- _TEXT PASSAGE_:

=-=-=

Missing the People – A Protest in Support of my Trans- Friends
I am not a trans- person. I am a heterosexually identified person who presents to the world as a woman. My birth certificate inticates that I am female. Wierdly it also qualifies my infant form as “leg,” which I have come to understand as designation required by Jefferson County TX to indicate legitimacy status.
Another thing I am is a person who has friends. All along the way these friendships have proven to be vital and precious to the quality of my life.
I have long had dear friends who are trans. One of them is the man in the center of the photo above, Eric Plemons, Ph.D. I’ve known Eric since he was a late teen. I knew him during his transition. He came to my graduate classes on the implications of diversity for social science professionals – like educators, counselors, psychologists, public administrators. The students were accoustomed to my having “company,” but were always confused when, well into the term, a young middle class white man showed up as such a visitor. Then they heard Eric’s story.
Eric is a lifetime friend. So are Amy and Dani. Friends I know I can turn to for certain and generous support whether in joy or in struggle.
Like all of my friends, these three dear ones live their lives in bodies. In contrast with the majority though, Eric, Amy and Dani have birth certificates that indicate birth sex assignments that are, by cultural definition, different from the way they present and identify in the world. This is not a point of value, it is only a point of fact.
Another fact. Bodies require food and water to survive, and so must produce and discard waste.
And, while horrific things can happen in bathrooms it is vital to check the facts. Check how there is no recorded incidence of a trans- person being a perpetrator of such an assault. Not one. Check that alongside this is the gruesome and inexcusable fact that 63% of all trans- people experience sexual assault at the hands of non-transexuals.
Then there’s the unavoidable fact that as a result of the panic over bathroom useage, real people with real and dignified lives, are being ignored – missed – erased.

=-=-=

- _EXCERPTED RECORDS_:
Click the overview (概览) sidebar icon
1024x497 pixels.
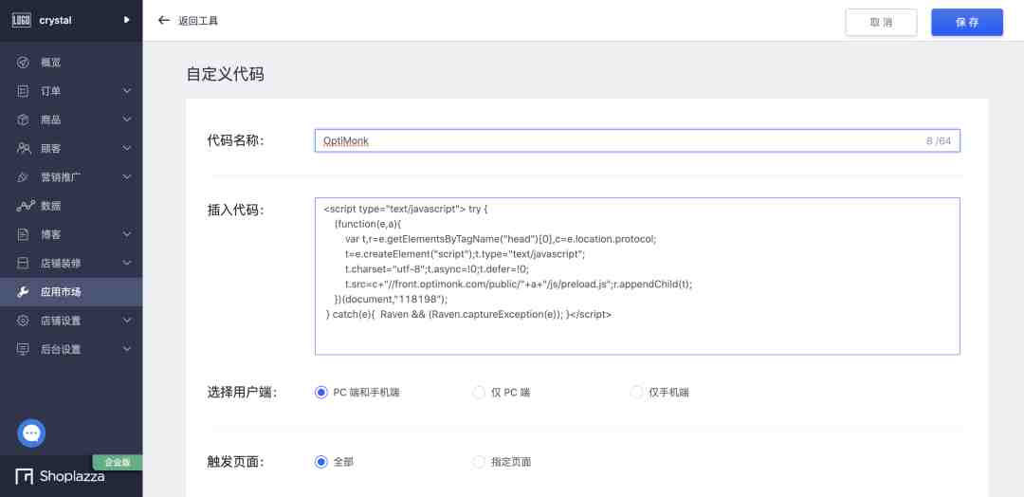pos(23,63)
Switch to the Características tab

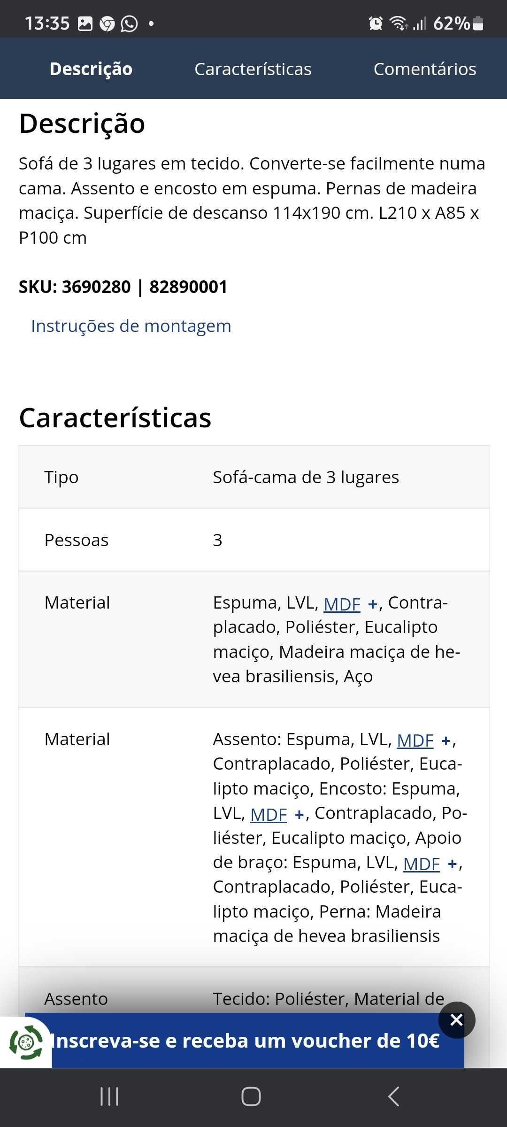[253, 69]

=-=-=

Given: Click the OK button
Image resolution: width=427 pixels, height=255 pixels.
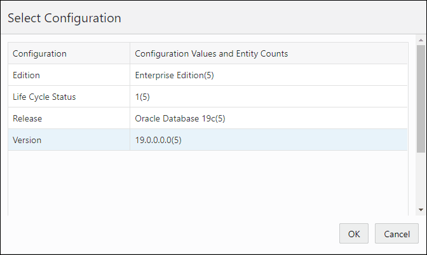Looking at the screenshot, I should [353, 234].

=-=-=

- _WORK INSTRUCTION_: Reproduce everything in the passage about trans friends from "I have long" down to "heard Eric’s story.". Use only the passage about trans friends.

- _EXERCISE RESPONSE_:
I have long had dear friends who are trans. One of them is the man in the center of the photo above, Eric Plemons, Ph.D. I’ve known Eric since he was a late teen. I knew him during his transition. He came to my graduate classes on the implications of diversity for social science professionals – like educators, counselors, psychologists, public administrators. The students were accoustomed to my having “company,” but were always confused when, well into the term, a young middle class white man showed up as such a visitor. Then they heard Eric’s story.